• EXERCISE INSTRUCTIONS
In the records below, the line with "You are a computer-use" and every line after it must be written out exactly; no pictures belong in the result.

Saved data entries:
· · ·

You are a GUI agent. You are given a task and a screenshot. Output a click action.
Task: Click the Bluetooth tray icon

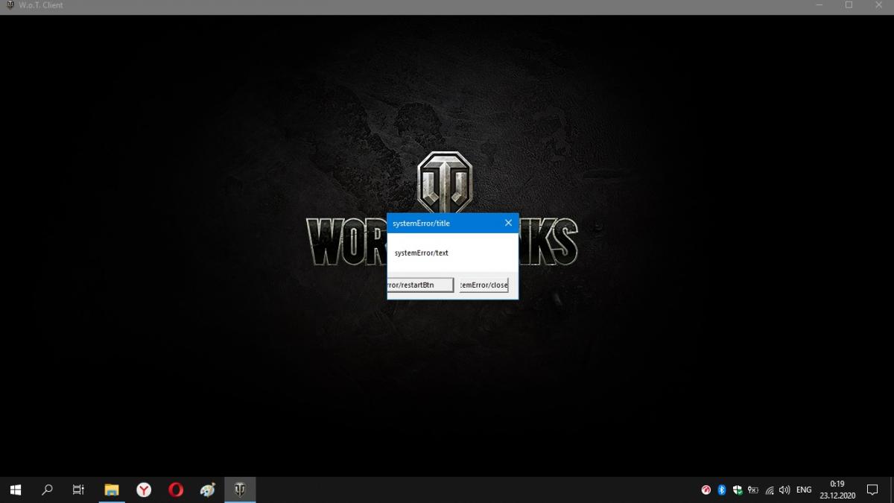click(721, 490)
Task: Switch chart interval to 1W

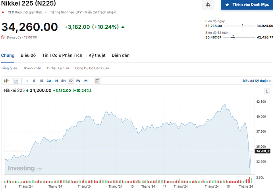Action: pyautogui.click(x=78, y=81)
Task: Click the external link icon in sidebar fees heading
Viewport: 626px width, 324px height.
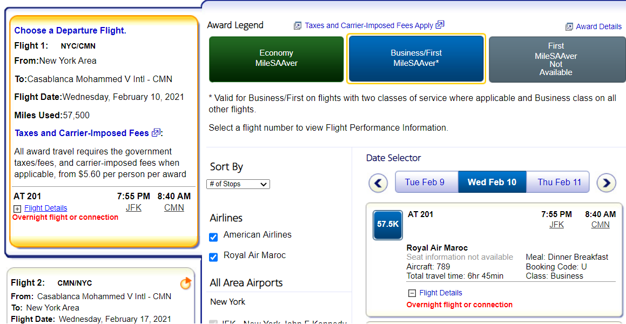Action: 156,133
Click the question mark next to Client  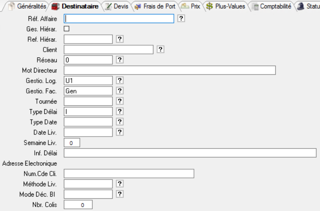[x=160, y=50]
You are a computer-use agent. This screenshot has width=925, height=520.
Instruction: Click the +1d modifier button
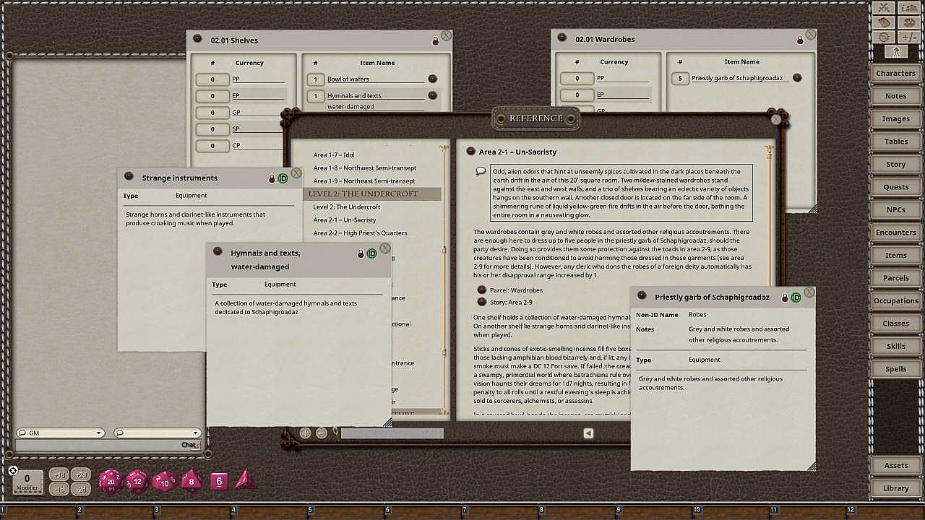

· · ·

• TASK SOLUTION
You are a computer-use agent. This screenshot has width=925, height=520.
Instruction: Click the +1d modifier button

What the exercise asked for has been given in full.